En efecto, ¿quién podría responder de lo porvenir? En verdad, la carrera militar era brillante, pero peligrosa, y más en aquellos tiempos: cierto es que se ascendía rápidamente, pero era porque la muerte no dejaba en reposo su guadaña, despejaba el camino a la ambición. La guerra se hacía en masa, y cada campo de batalla sepultaba millares de hombres. Cecilia conocía a Enrique: era éste ardiente, fogoso, ambicioso, y nada perdonaría para conseguir un objeto, lograr un resultado; para él no había obstáculo en el camino de su pensamiento. Si Enrique llegara a morir, ¿qué sería de ella?
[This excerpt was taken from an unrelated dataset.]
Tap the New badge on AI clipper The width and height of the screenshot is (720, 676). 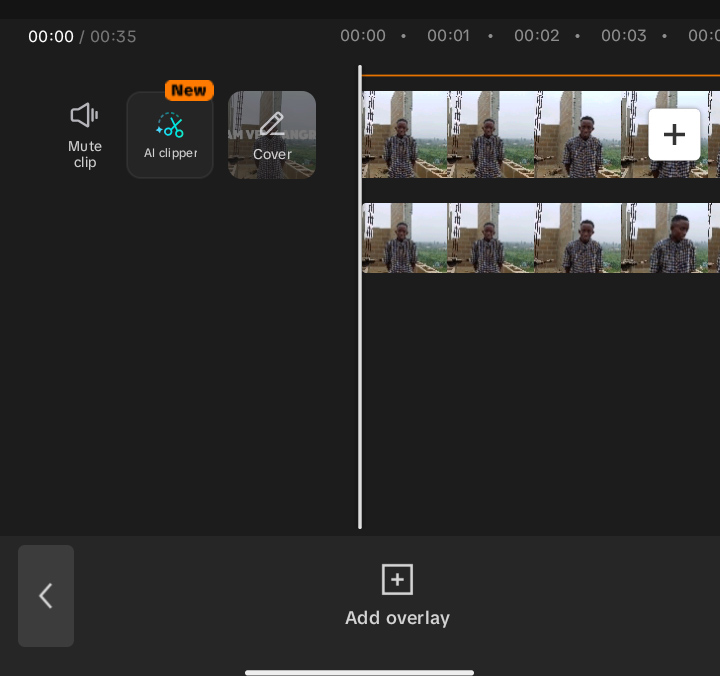[189, 90]
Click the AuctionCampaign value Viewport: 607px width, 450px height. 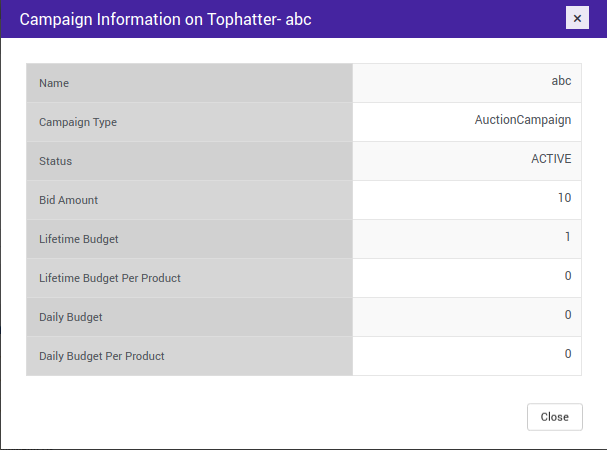pos(522,120)
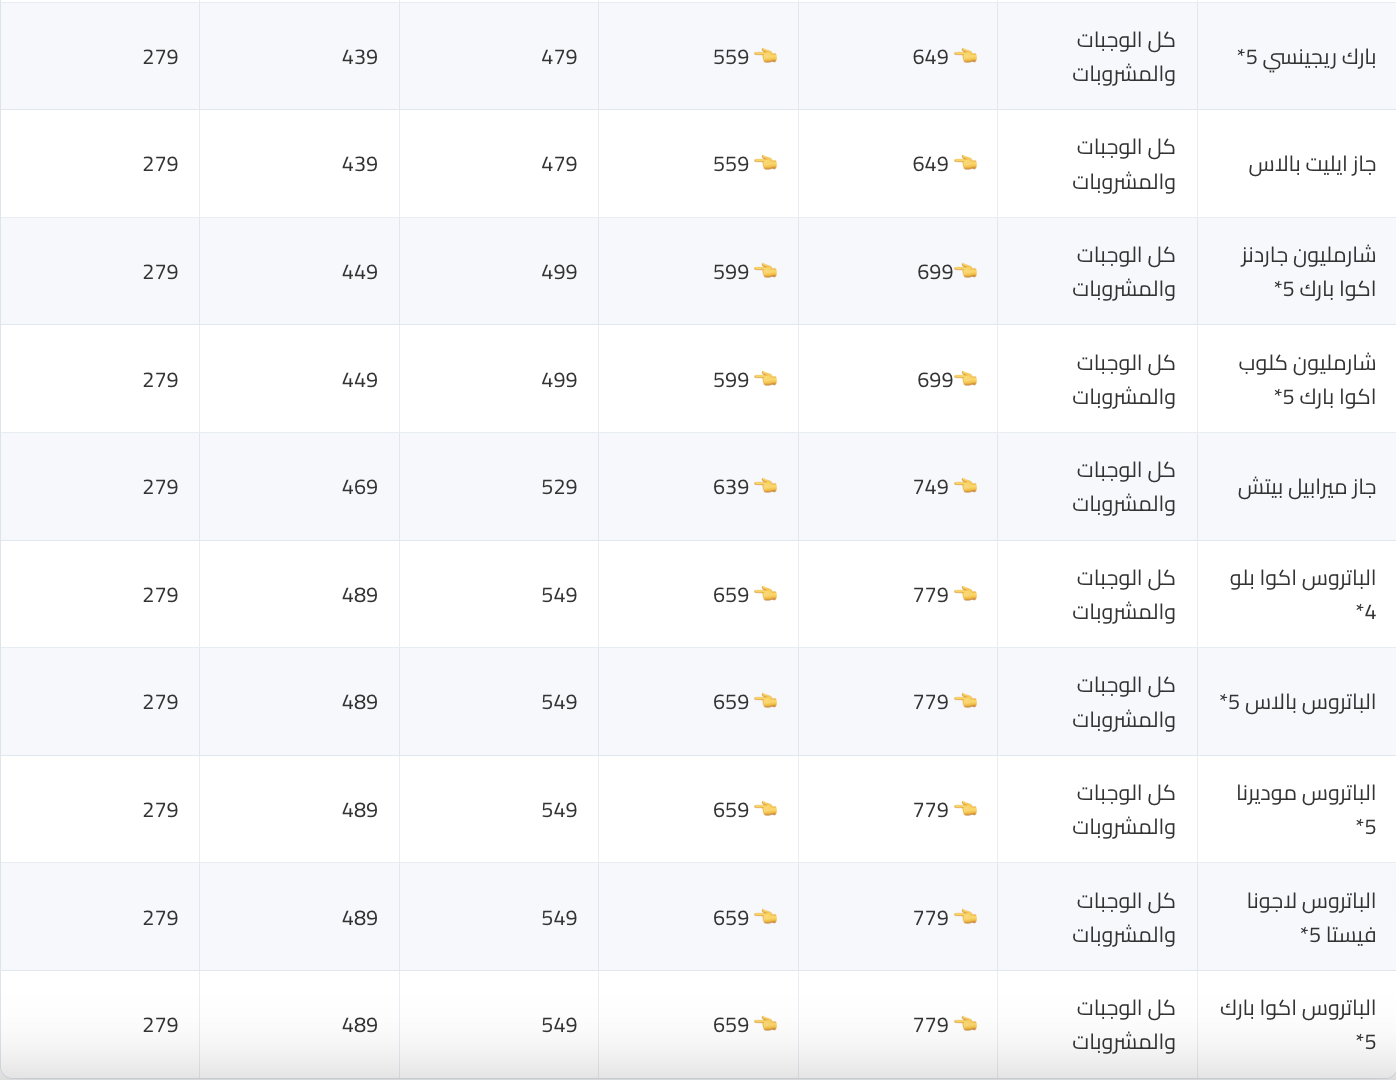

Tenía, pues, razón en pensar que la oscuridad con Enrique, la oscuridad en una retirada casita como la de Hendon, habría sido la felicidad si, como había dicho a la marquesa, Eduardo hubiese sido Enrique.
Dos días después entró Enrique con un elegante uniforme; era el de subteniente en los guías, lo que le daba el grado de teniente en cualquiera otra arma; había sido un gran favor para Enrique el principiar así.
Por su parte, Cecilia había sido presentada a madame Bonaparte; la joven había referido todas las desgracias de su familia, y sabido es el excelente corazón que tenía aquella amable mujer, que tan popular se ha hecho en Francia con el nombre de la reina Hortensia: ésta prometió su protección a Cecilia, y se acordó que en el momento en que se formase la servidumbre de la emperatriz, entraría en ella la señorita de Marsilly.
Todo, pues, parecía ir en bonanza para los dos jóvenes, y sólo se aguardaba ya el cumplimiento de la promesa hecha por la hija de Josefina, cuando una mañana se difundió en París una espantosa noticia.
El duque de Enghien acababa de ser fusilado en los fosos de Vincennes.
El mismo día, Enrique de Sennones envió su dimisión, y Cecilia escribió a madame Bonaparte que le devolvía su palabra, y podía disponer a favor de otra el cargo que le había prometido.
Los dos jóvenes habían llevado a cabo esta resolución sin consultarse, y cuando por la noche se refirieron mutuamente lo que cada cual había hecho, se aumentó más su amor con la convicción de que eran más que nunca dignos uno de otro.
Algunos días después de aquel suceso, recibió la marquesa una carta de monsieur Duval; según sus instrucciones, había vendido éste el corto mueblaje de la baronesa, y remitía a Cecilia y a la marquesa el precio de dicha venta.
Era aquella, con diferencia de unos quinientos francos, la suma que aquel mueblaje había costado de nuevo; así fue que la marquesa, no obstante lo injusta que era con monsieur Duval, reconoció al menos que como intendente debía ser hombre de una fidelidad a toda prueba.